Ultimately, what we may need in the Middle East is a regional security structure, perhaps an institutionalized forum at which security issues can be addressed and rules of behavior hammered out.
When the United States and the countries of Europe stand together, it creates a moral and political force that gives no ground to the enemies of freedom.

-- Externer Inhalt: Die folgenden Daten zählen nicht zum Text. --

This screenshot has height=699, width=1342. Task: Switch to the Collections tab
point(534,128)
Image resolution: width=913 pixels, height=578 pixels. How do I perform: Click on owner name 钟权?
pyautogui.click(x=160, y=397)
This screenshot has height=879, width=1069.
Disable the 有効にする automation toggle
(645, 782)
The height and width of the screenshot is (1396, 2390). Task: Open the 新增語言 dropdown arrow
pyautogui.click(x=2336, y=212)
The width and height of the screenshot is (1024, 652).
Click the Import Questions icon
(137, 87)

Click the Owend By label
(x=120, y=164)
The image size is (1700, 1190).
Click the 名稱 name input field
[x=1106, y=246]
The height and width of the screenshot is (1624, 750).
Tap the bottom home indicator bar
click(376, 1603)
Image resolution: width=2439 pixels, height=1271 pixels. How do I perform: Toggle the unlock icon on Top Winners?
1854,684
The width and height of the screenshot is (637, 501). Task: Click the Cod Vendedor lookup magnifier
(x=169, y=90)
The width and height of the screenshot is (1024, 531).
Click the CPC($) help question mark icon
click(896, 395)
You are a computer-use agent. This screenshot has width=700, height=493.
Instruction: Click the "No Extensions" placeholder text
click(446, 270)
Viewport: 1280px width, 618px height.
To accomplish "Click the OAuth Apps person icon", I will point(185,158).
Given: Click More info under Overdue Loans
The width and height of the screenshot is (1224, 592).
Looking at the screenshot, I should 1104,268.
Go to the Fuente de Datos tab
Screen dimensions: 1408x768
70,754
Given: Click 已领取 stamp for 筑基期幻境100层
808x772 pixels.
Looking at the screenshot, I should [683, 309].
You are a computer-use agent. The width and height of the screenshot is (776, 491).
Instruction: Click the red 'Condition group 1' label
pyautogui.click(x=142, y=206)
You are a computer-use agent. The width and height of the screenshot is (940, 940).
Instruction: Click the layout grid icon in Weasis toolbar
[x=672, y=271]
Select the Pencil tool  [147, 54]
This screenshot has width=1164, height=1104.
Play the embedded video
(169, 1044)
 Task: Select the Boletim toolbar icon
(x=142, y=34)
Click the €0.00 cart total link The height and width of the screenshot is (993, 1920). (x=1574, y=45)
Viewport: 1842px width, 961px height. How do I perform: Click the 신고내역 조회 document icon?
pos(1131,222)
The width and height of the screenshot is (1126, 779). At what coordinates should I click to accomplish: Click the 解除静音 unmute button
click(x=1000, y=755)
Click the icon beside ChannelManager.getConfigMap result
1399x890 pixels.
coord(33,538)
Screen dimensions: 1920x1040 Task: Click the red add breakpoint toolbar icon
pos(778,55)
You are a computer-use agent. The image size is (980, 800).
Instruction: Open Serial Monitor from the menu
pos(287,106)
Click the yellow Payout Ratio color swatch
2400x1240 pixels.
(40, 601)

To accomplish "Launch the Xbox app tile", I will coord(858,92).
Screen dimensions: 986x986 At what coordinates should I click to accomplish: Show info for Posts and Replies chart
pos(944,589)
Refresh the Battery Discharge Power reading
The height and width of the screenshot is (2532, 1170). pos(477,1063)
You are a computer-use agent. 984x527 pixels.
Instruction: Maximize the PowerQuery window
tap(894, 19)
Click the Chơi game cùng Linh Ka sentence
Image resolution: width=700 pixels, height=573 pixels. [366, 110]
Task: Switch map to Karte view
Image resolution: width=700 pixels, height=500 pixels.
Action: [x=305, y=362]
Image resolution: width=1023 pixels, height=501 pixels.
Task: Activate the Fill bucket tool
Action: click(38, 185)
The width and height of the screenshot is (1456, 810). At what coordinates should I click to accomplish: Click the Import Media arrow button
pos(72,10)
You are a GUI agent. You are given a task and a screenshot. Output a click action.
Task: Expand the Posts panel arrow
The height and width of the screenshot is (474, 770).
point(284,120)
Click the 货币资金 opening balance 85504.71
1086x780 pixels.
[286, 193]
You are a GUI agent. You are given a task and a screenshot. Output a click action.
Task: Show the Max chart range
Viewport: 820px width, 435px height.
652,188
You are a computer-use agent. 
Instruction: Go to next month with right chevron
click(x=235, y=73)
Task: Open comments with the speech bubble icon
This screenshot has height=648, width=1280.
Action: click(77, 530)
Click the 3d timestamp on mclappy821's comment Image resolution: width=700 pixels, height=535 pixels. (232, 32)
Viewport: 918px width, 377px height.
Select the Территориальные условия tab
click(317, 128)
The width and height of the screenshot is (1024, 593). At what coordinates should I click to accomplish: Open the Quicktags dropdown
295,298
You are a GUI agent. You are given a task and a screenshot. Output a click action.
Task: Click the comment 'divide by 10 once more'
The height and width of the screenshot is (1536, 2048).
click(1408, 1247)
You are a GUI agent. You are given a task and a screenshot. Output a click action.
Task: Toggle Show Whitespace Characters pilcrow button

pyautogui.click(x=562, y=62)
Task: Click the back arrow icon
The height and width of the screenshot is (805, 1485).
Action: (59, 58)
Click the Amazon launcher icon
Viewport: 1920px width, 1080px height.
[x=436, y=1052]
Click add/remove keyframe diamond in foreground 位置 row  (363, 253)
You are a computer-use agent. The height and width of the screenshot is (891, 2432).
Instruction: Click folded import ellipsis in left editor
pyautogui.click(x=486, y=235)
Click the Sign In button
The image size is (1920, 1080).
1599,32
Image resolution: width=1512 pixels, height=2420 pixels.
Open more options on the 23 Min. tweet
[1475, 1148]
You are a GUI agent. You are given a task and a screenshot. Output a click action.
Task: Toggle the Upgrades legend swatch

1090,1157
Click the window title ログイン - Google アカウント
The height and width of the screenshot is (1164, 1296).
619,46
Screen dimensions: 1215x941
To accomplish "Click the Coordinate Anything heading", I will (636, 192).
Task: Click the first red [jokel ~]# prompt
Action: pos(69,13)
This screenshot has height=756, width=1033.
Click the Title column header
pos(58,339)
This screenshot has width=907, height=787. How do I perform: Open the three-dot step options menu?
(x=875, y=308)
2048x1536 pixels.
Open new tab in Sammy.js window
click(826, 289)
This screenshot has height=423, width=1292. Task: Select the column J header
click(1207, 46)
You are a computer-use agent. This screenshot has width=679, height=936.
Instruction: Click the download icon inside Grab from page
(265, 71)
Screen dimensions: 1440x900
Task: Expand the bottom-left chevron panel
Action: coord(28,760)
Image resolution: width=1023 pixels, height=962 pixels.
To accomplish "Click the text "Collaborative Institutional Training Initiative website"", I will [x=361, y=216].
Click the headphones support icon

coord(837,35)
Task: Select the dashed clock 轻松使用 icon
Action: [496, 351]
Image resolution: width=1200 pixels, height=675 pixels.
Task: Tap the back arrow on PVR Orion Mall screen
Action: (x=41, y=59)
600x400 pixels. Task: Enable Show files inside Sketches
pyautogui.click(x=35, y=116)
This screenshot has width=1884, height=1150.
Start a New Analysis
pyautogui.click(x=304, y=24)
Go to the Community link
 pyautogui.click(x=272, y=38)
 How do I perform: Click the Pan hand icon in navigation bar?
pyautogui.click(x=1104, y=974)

deutsche Übersetzung der McCain-Ausführungen

2002
Wir leben in einem neuen Zeitalter. ... Zentral für diese Aufgabe ist ein neuer amerikanischer Internationalismus, der durch folgende Ziele motiviert ist: Den sicheren Unterschlupf für Terroristen überall zu beenden, Schurkenstaaten, die uns mit Massenvernichtungswaffen bedrohen, aggressiv ins Visier zu nehmen und den Gewinn der Freiheit durch Institutionen zu stärken, die unsere Werte widerspiegeln.
Diktatoren, die Terroristen beherbergen und diese Waffen bauen wissen jetzt Bescheid, dass dies selbst ein Kriegsgrund ist. Nirgendwo ist ein solches Ultimatum angebrachter als in Saddam Husseins Irak. ... Die nächste Front ist offensichtlich und wir sollten uns nicht davor drücken, dies anzuerkennen.
Die kombinierten Beispiele des Regimewechsels in Afghanistan und Irak würden wahrscheinlcih anderen Sponsoren des Terrors zwingen, ihr Verhalten zu ändern oder ihr Geschäft aufzugeben, und wir würden durch das Beispiel erreichen, was sonst nur durch Waffengewalt zu betreiben wäre. Diese Nationen – Syrien und Sudan, zum Beispiel – haben die Wahl, und es ist in ihrem eigenen Interesse, die richtige zu treffen.
Die überzeugendste Verteidigung von Krieg ist der moralische Anspruch, dass er den Siegern erlaubt, eine stärkere und länger anhaltende Grundlage für Frieden zu definieren.

2003
Der Beweis seiner (Saddam Husseins) Täuschung und seiner Mißachtung ist überwältigend, wie Außenminister Powell in seiner Erklärung vor dem Sicherheitsrat unwiderleglich klar gemacht hat, in einer Erklärung, die den Schwachsinn weiterer Übereinkünfte offenbart hat.
Nordkorea und andere Länder in dieser Region sollten die Gewissheit haben, dass, während sie ihre eigene Bevölkerung riskieren, ...

2004
Irak ist nicht entlang ethnischer Grenzen zerfallen. Die vorhergesagte große humanitäre Krise ist nicht eingetreten. ... Amerika und Europa haben zu oft die falsche Stabilität autoritärer Herrscher im Mittleren Osten. Wir sollten darin übereinstimmen, dass diese Tage vorbei sind.   Wir sollten auf dem Erfolg in Afghanistan aufbauen durch die Erweiterung der Rolle der NATO auf den Irak.

2005
In dem Maße wie wir die Sicherheit in einem größeren Gebiet verbessern, werden wir zwangsläufig Irans Nuklearprogramm angehen müssen, dessen Aufbau uns alle alarmieren sollte.
Was wir letztendlich im Mittleren Osten benötigen, ist eine Sicherheitsstruktur, vielleicht in institutionalisierter Form, in welcher Sicherheitsfragen angesprochen werden können und Verhaltensregeln geschmiedet werden können.
Wenn die Vereingten Staaten und die Länder Europas zusammenstehen, erzeugt dies eine moralische und politische Kraft, die den Feinden der Freiheit nicht weicht.